- _Short exercise_
Convert the records, from the line holding "Given: Click the clapping hands emoji" through the end of the records, inclusive, into a Markdown table with the columns No. and Line, one numbered row per line and no rows for blank lines. Leave the pictures out of the table.
[BEGIN Raw records]
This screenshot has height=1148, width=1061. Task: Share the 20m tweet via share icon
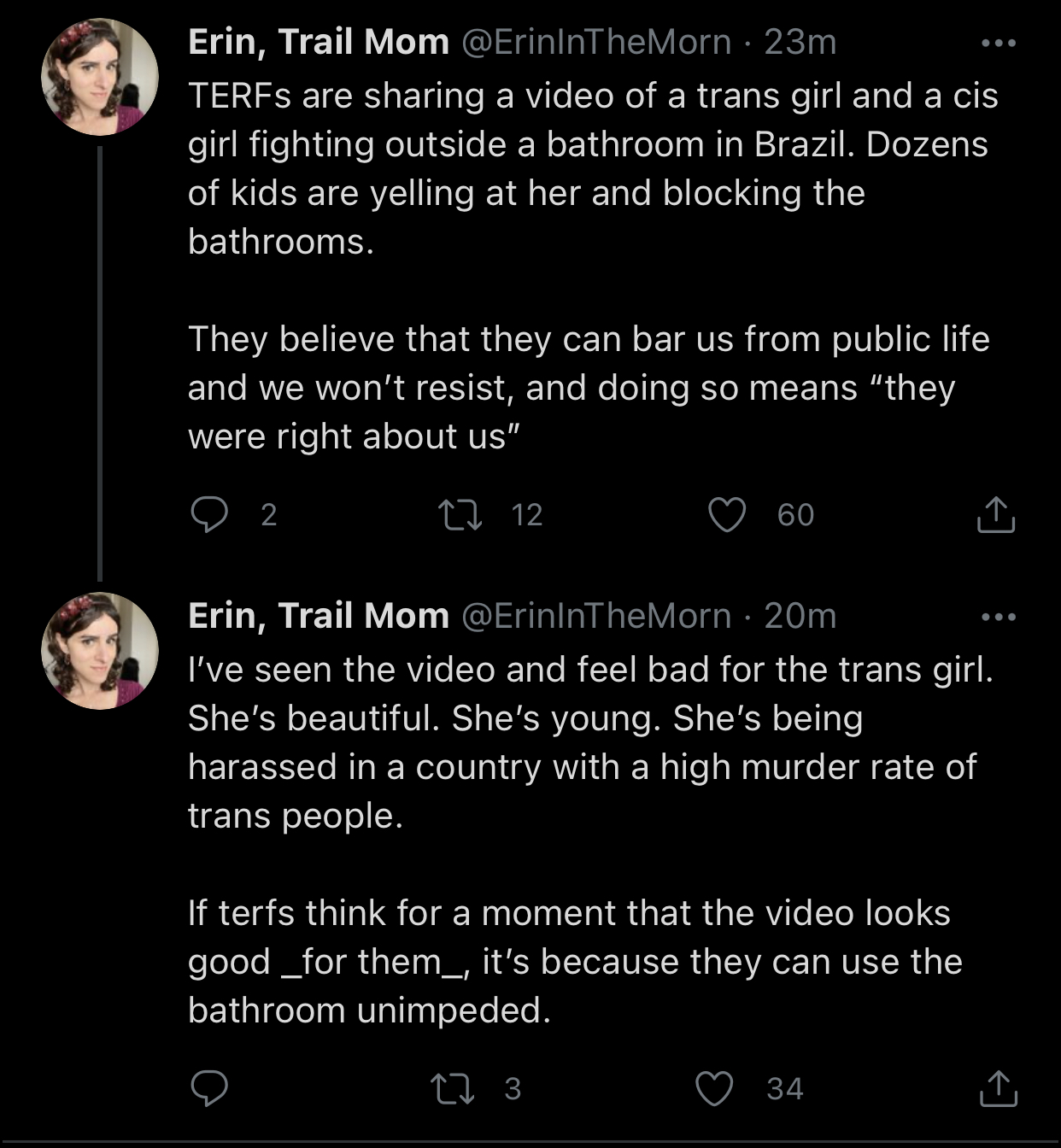[x=997, y=1088]
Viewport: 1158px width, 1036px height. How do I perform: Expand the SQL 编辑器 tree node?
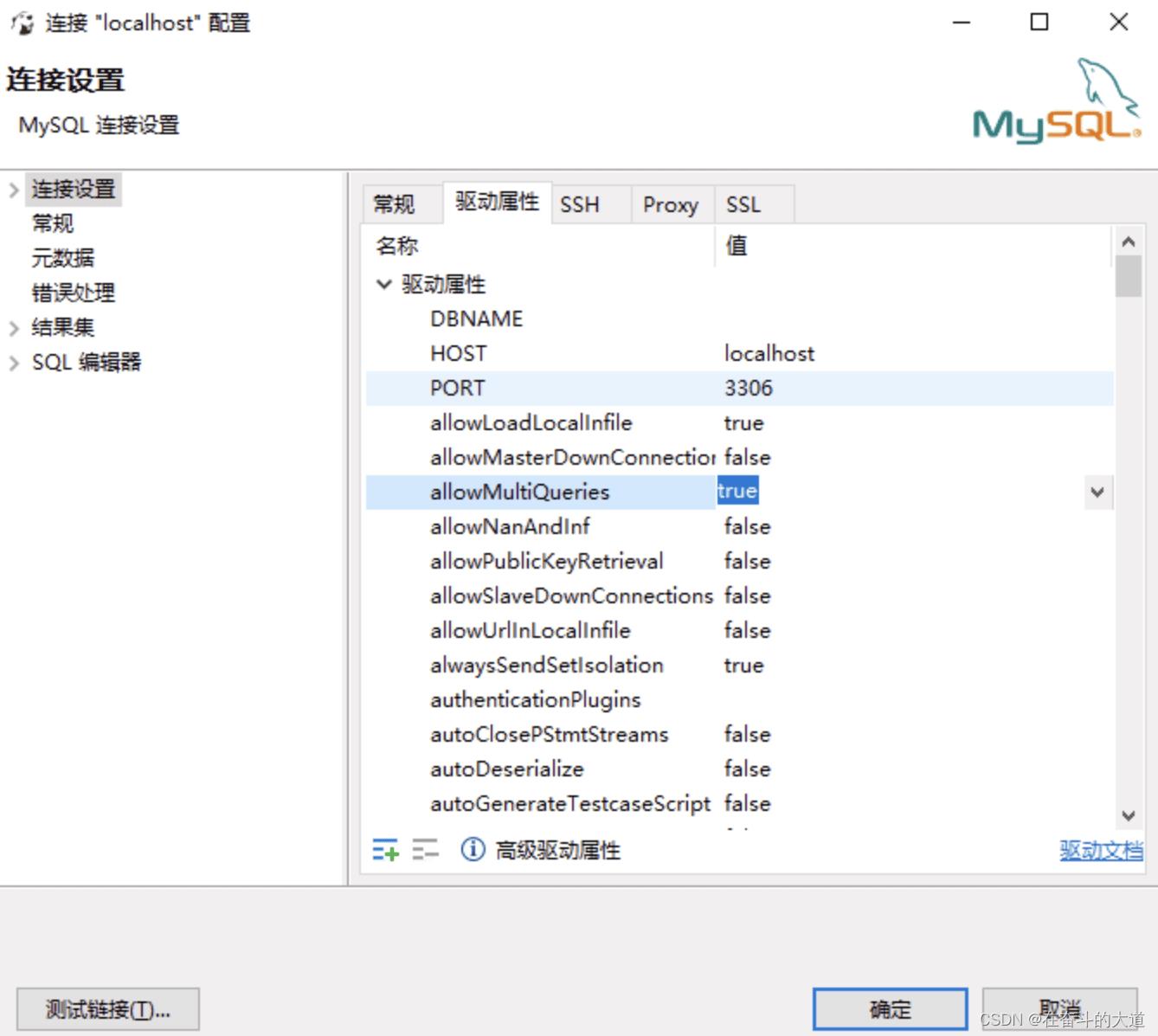(x=14, y=363)
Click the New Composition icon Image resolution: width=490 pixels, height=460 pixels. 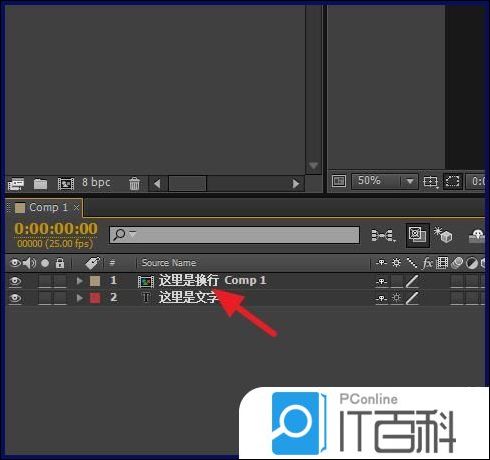click(x=66, y=184)
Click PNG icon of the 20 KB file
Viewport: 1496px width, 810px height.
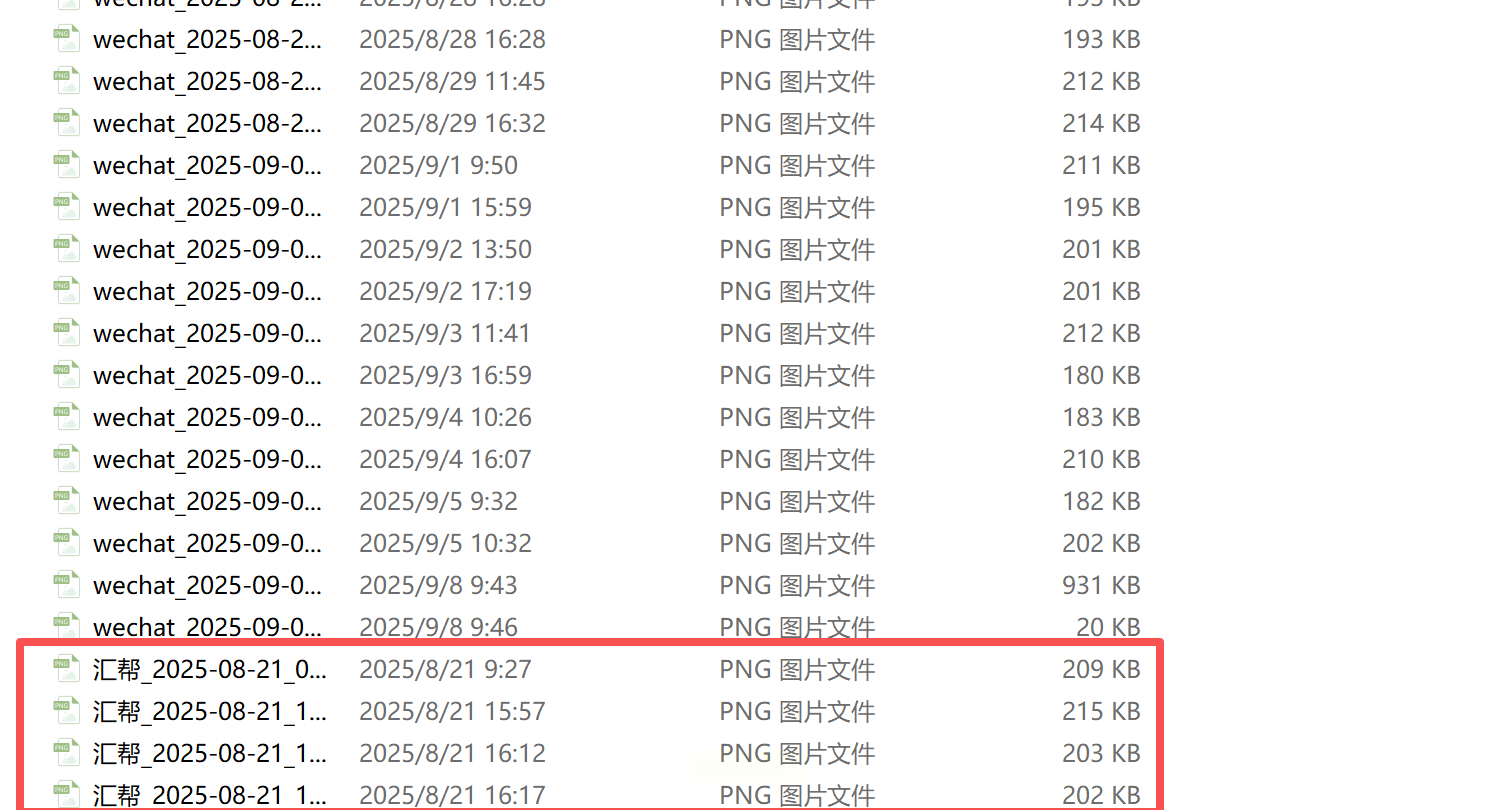click(67, 626)
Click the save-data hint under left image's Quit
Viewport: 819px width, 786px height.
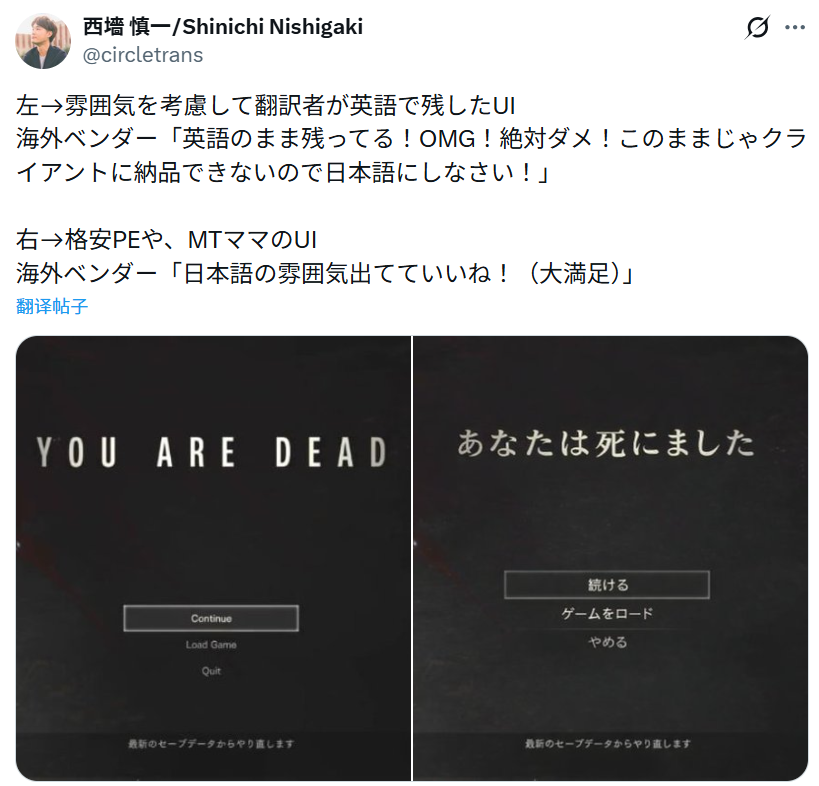point(211,743)
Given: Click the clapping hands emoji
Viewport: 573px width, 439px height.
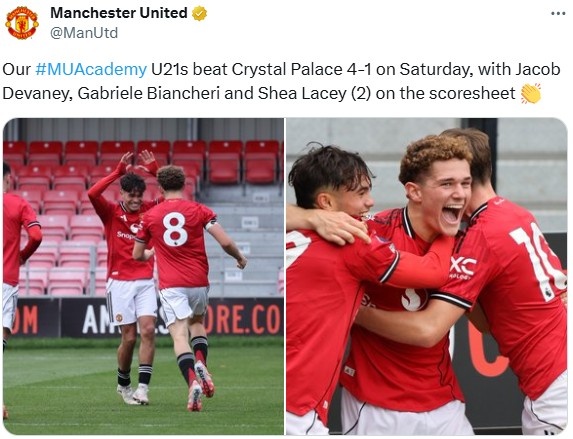Looking at the screenshot, I should point(530,94).
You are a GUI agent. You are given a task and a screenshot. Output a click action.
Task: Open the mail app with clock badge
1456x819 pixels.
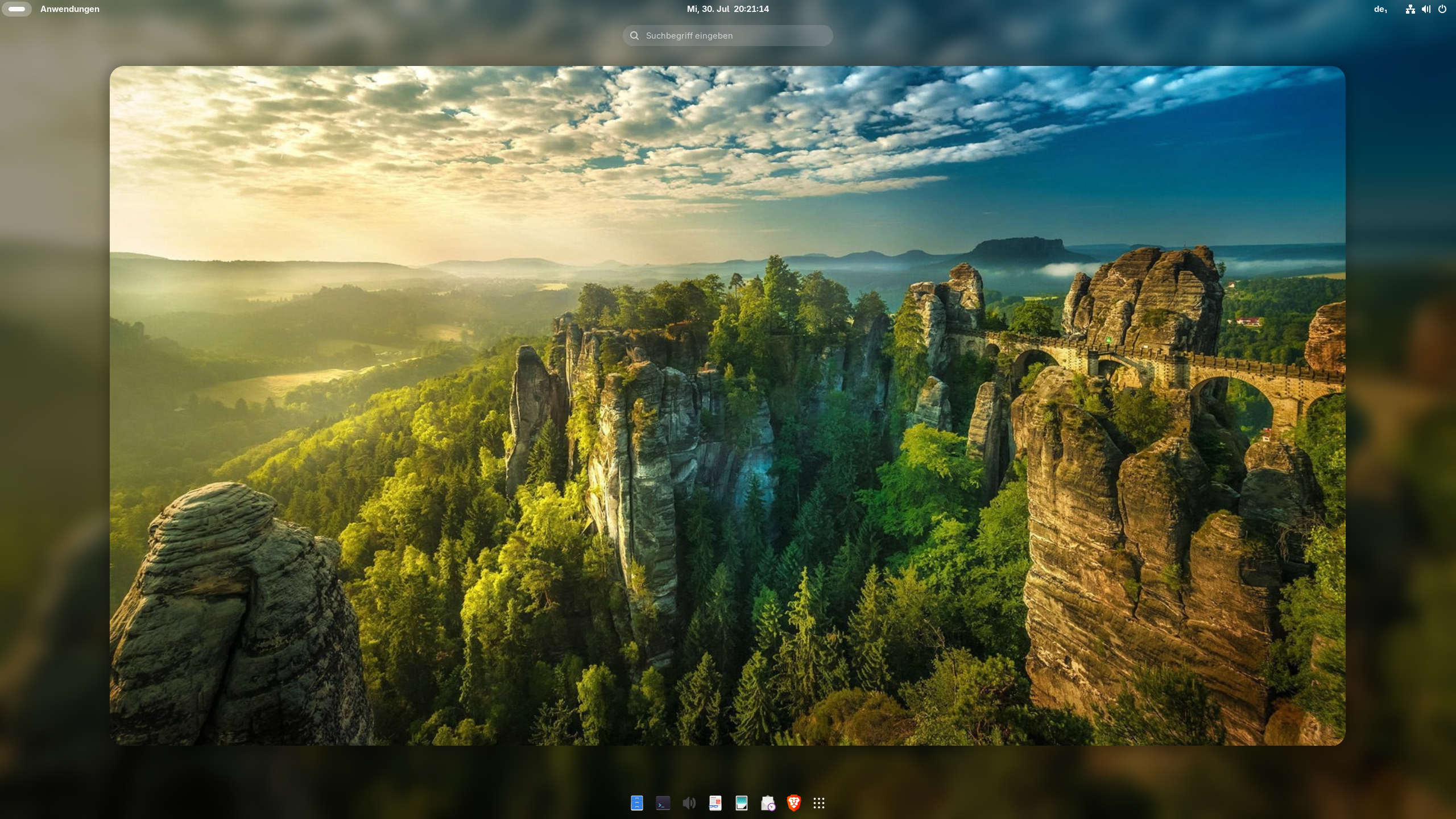click(x=768, y=803)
[END Raw records]
- _The answer_
| No. | Line |
|---|---|
| 1 | Given: Click the clapping hands emoji |
| 2 | Viewport: 573px width, 439px height. |
| 3 | Looking at the screenshot, I should point(530,94). |
| 4 | You are a GUI agent. You are given a task and a screenshot. Output a click action. |
| 5 | Task: Open the mail app with clock badge |
| 6 | 1456x819 pixels. |
| 7 | click(x=768, y=803) |